I’m feeling Abram-ish these days. God tells Abram, “…go to the land I will show you.” (Genesis 12:1 NIV) What an amazing command, to proceed with no instruction.
The Lord has told me, “Go.” But the where and the how and the what-it-looks-like are up ahead in the fog somewhere. Shadows with a vague outline but no distinction.
So I pray. And wait –listening and watching for where to put my foot down next.
Elisabeth Elliot writes a profound two words, in Keep a Quiet Heart. She says, “Impatience hardens.”
The other day I was in line at the grocery store, and the woman in front of me stalled the process by pulling out an old receipt and saying she had been mischarged for an item the last time she was in the store. This took several minutes to resolve, and when it was straightened out she looked at me and said, I’m sorry to have made you wait.
I said, It’s okay. I’m not in a hurry.
She said, Really? I seem to always be in a hurry.
She does not know that my initial response to being forced to stand there was to stiffen in impatience. I caught myself, took a deep breath, and gave her the gift of a soft spirit. I waited for her the way I hoped someone would wait for me if I were the one slowing the checkout.
Patience is soft. It shows in the body, with relaxed shoulders, quiet breathing, and a calm facial expression.

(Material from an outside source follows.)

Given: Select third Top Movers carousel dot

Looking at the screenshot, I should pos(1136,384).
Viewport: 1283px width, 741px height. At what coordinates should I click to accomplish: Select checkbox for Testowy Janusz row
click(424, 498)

The hardness of impatience shows in the body too, does it not? With piercing eyes, audible breathing, and a ready-to-pounce stance.
And we can choose the one over the other.
So I keep opening my Bible every day and bowing my head in prayer. It is in this place that I catch my impatience and work to quiet and soften my demeanor before the Lord.
“I say to myself, ‘The Lord is my portion; therefore, I will wait for him.’” (Lamentations 3:24 NIV)
The Lord brought Abram to the land He had promised to him. I know the Lord will lead me, too.
And He will lead you.
Let us do the work of softening our response to the waiting.